BEGIN

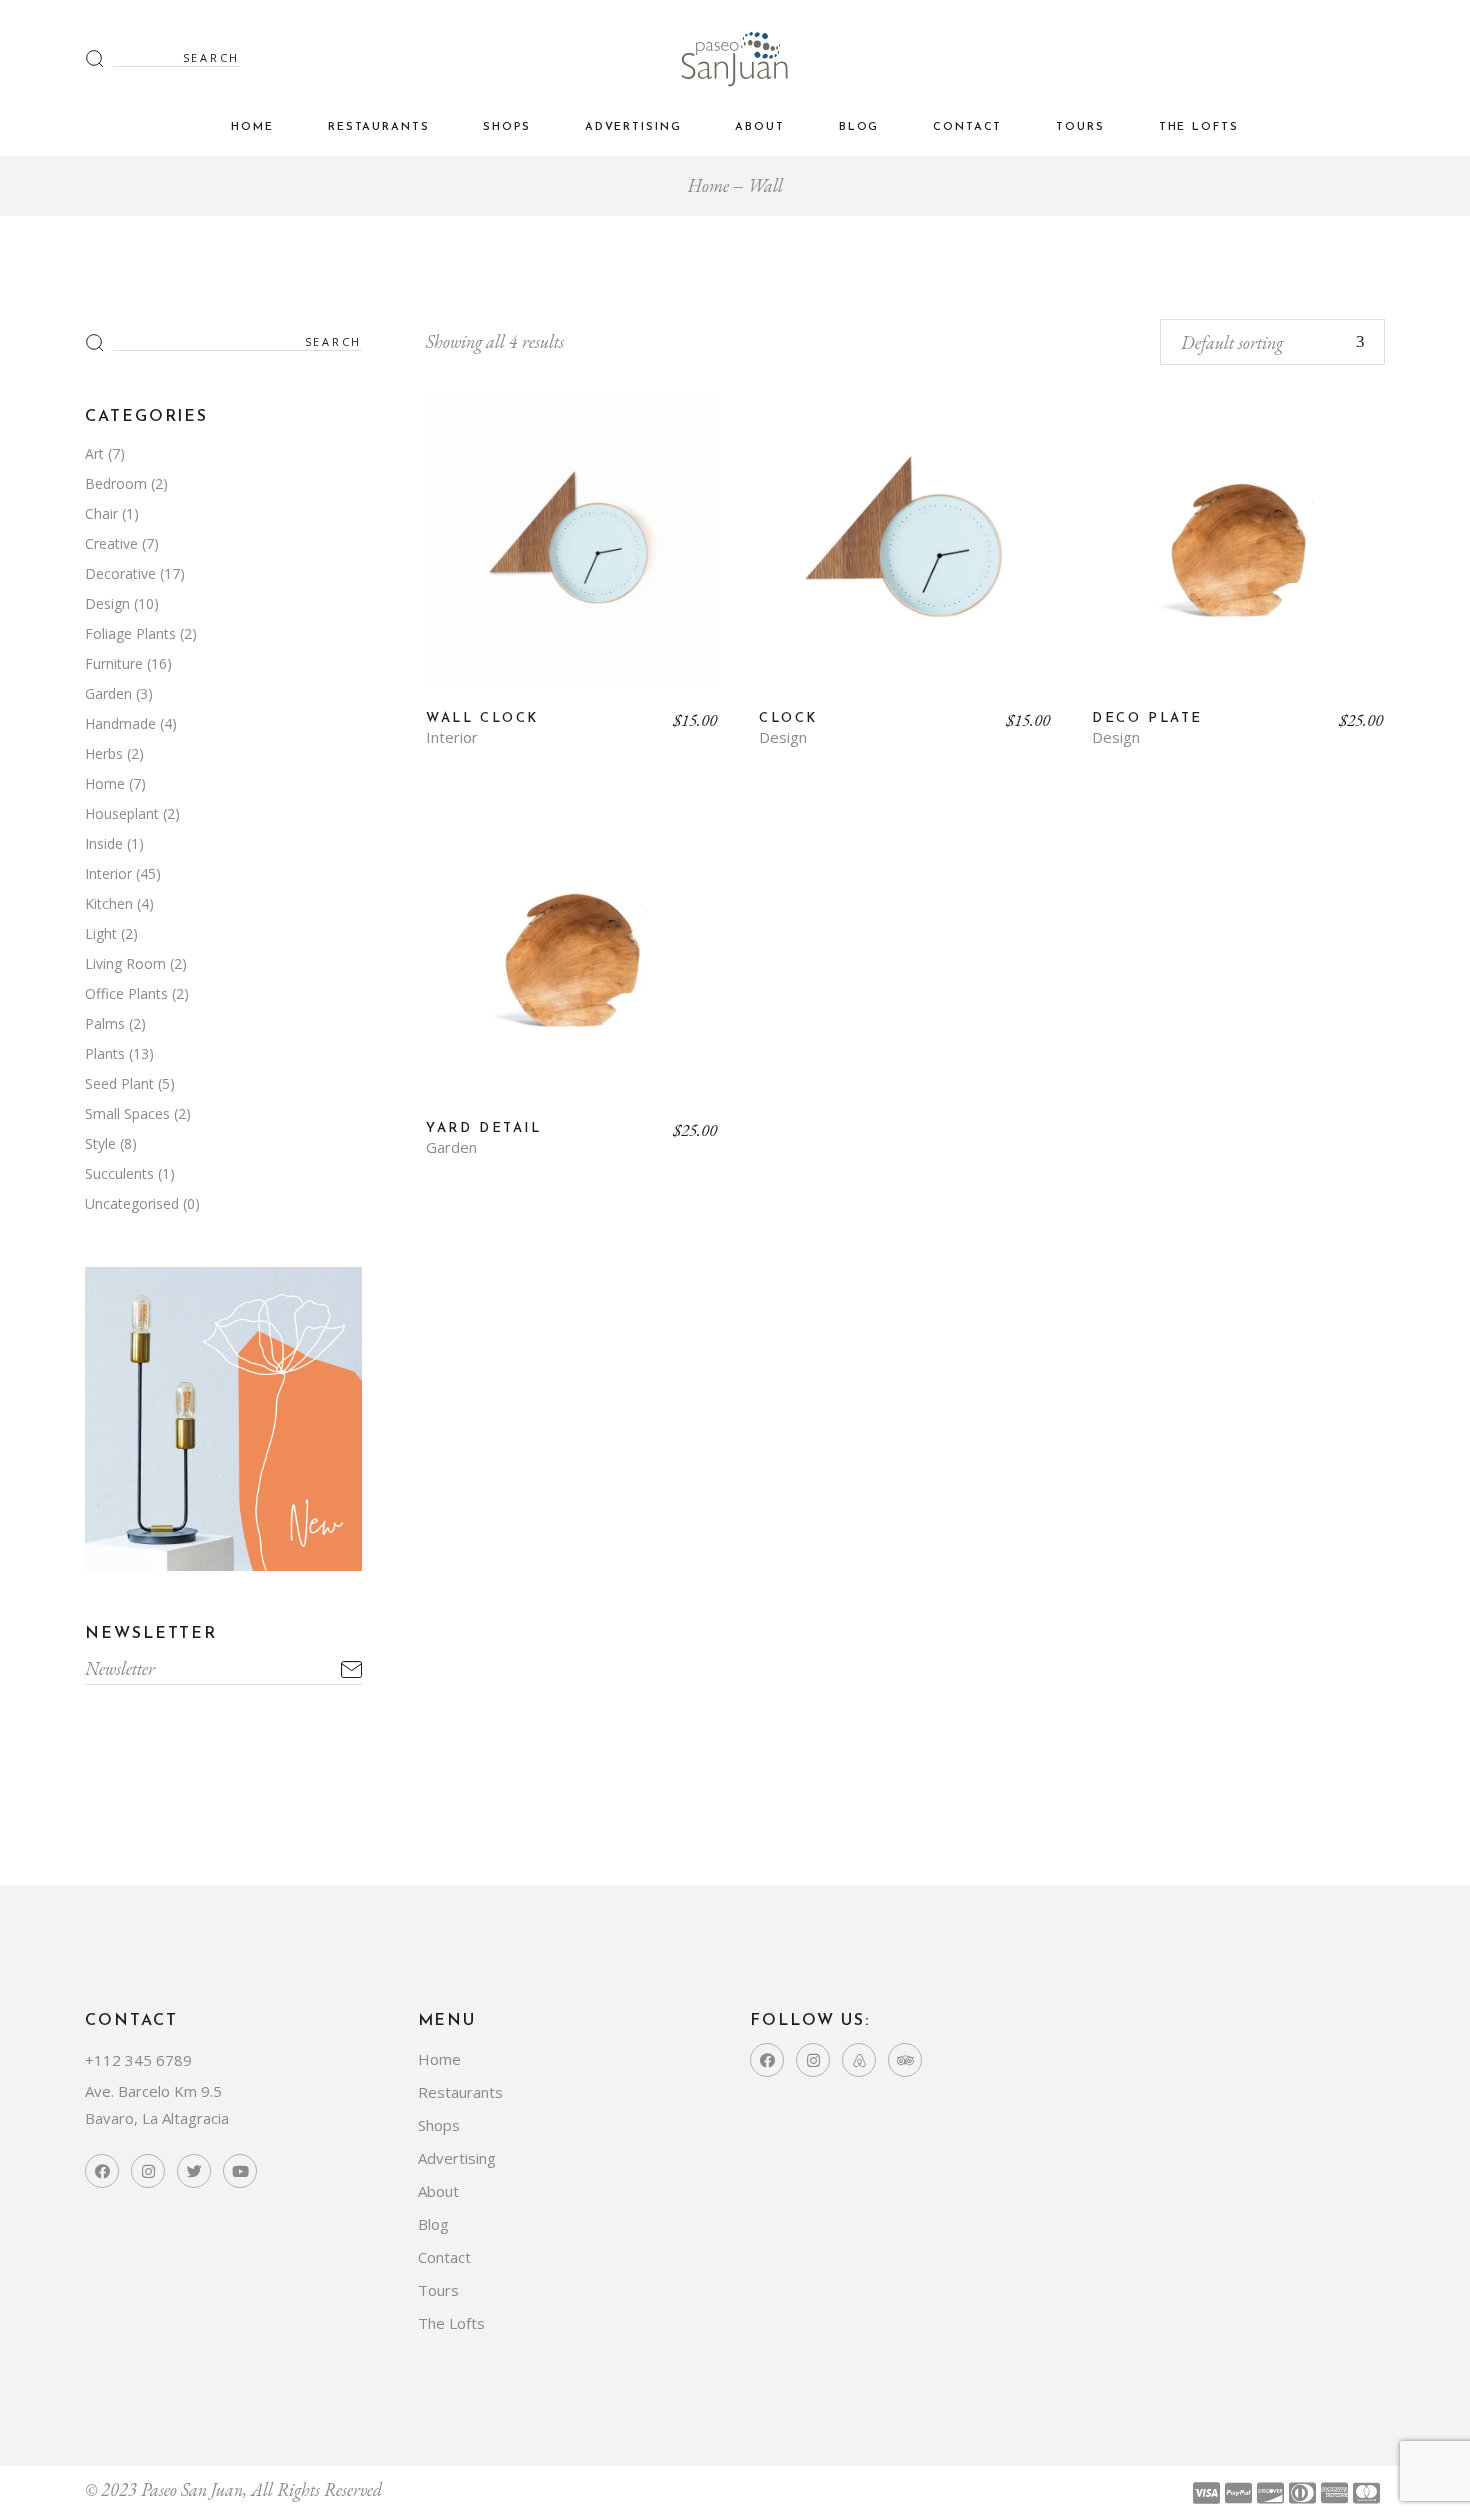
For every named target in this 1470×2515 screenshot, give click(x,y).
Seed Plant (119, 1083)
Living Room (125, 963)
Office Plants (126, 993)
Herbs (104, 753)
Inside (104, 843)
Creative (111, 543)
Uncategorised (132, 1203)
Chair (101, 513)
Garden (451, 1147)
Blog (433, 2224)
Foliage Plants (130, 633)
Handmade (120, 723)
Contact (444, 2257)
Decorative (120, 573)
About (438, 2191)
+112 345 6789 (138, 2060)
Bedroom (116, 483)
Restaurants (460, 2092)
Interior (452, 737)
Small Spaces (127, 1113)
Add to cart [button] (572, 554)
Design (783, 737)
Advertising (457, 2158)
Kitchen (109, 903)
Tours (438, 2290)
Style (100, 1143)
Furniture (114, 663)
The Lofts (451, 2323)
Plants (105, 1053)
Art (94, 453)
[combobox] (1272, 342)
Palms (105, 1023)
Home (105, 783)
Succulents (119, 1173)
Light (101, 933)
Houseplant (122, 813)
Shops (439, 2125)
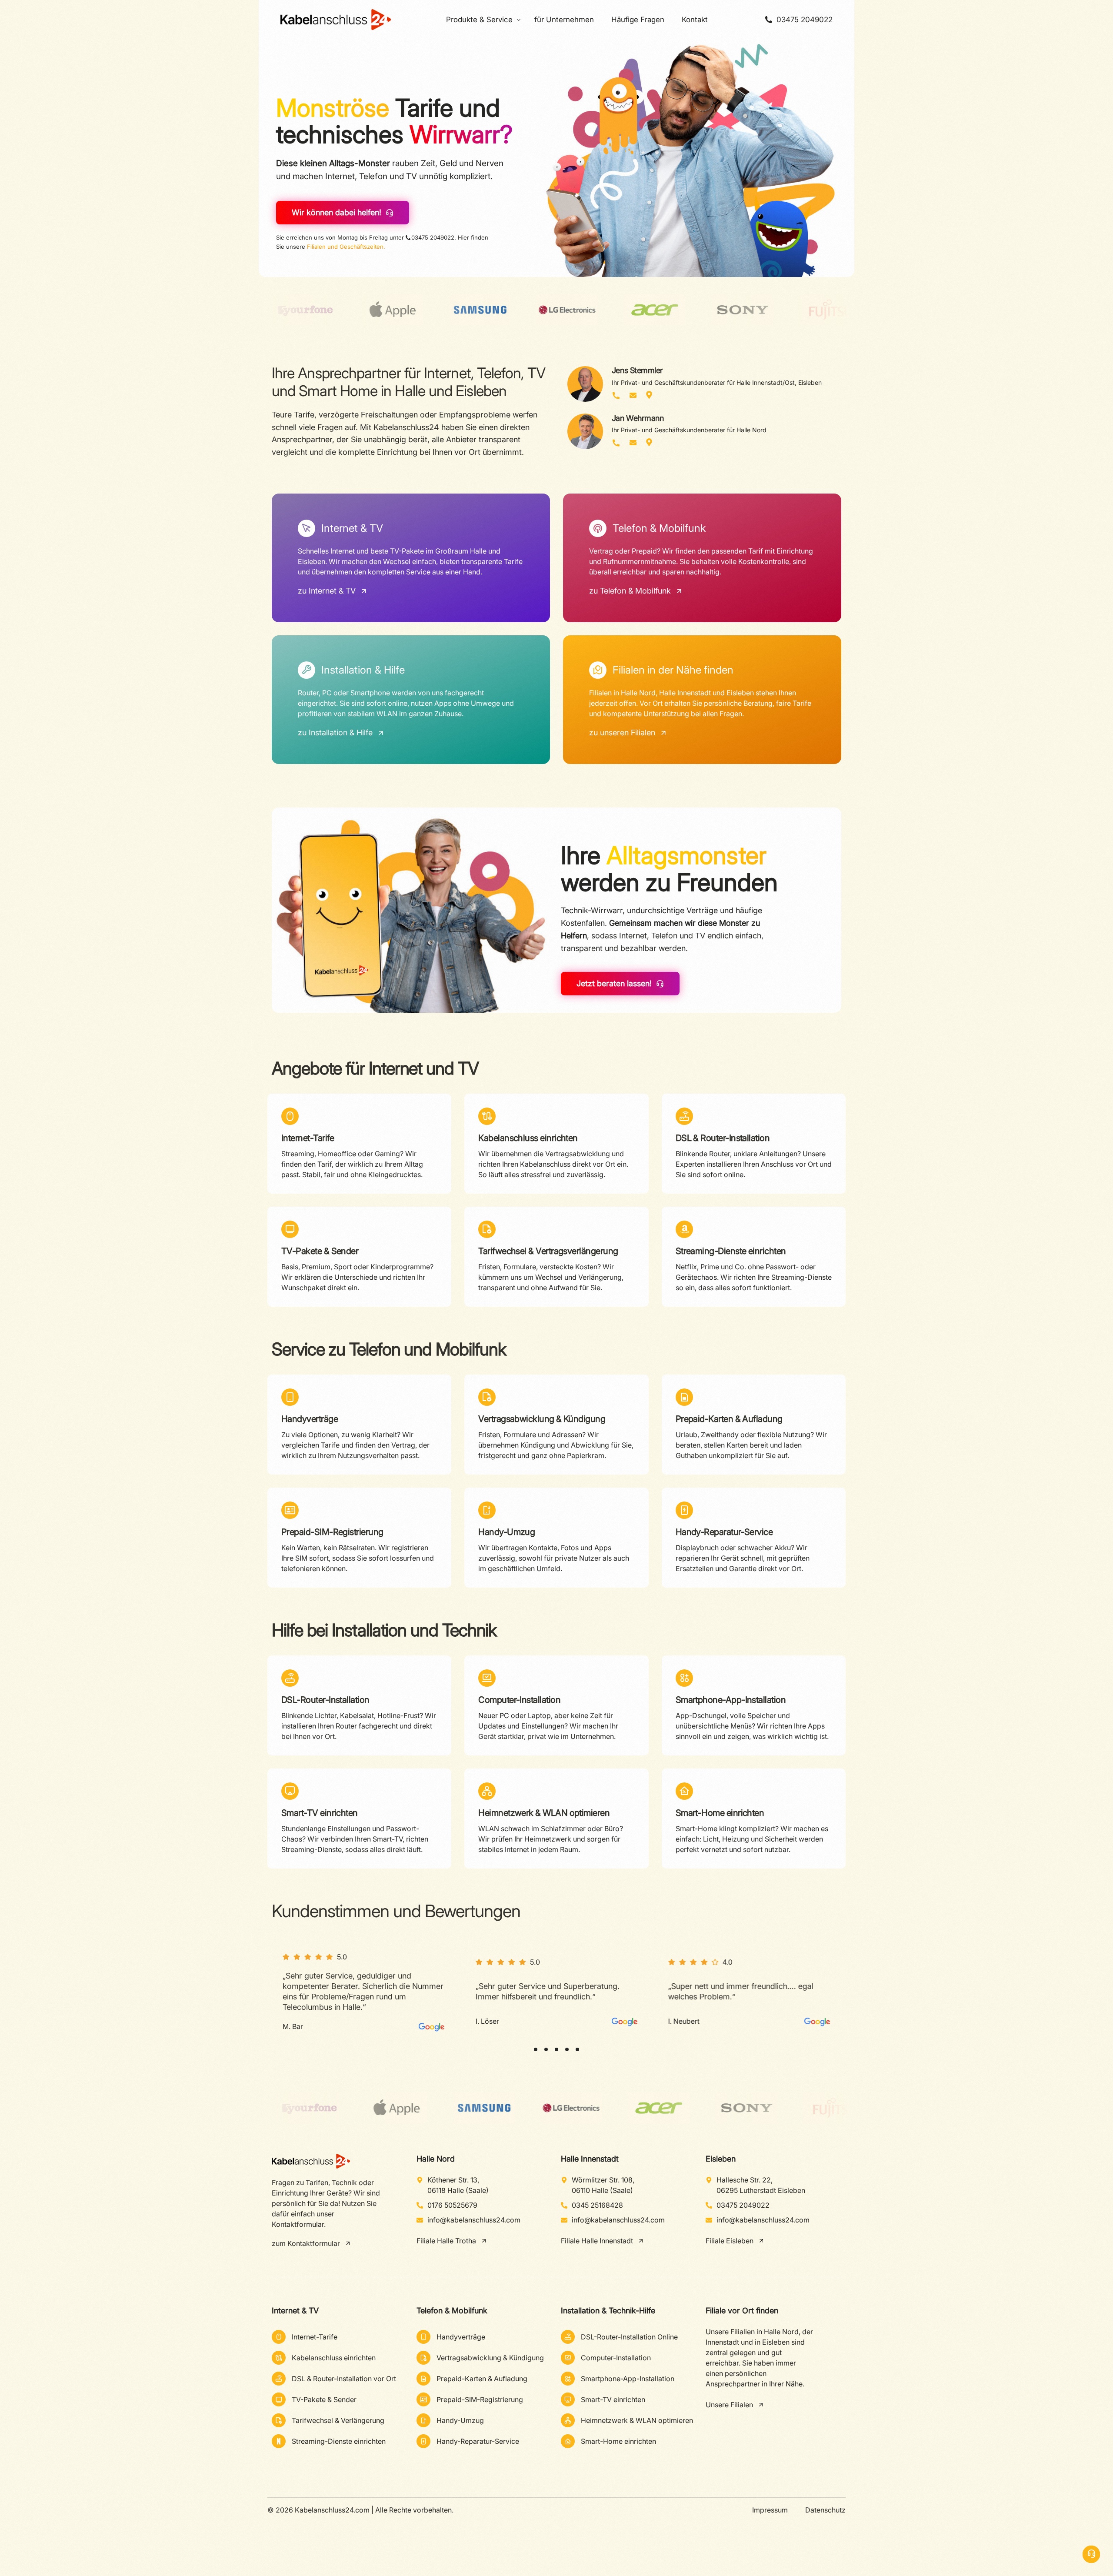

END

TO DO:
A single number is required: how many lines in these records contain "Plants".

WRITTEN REPLY:
3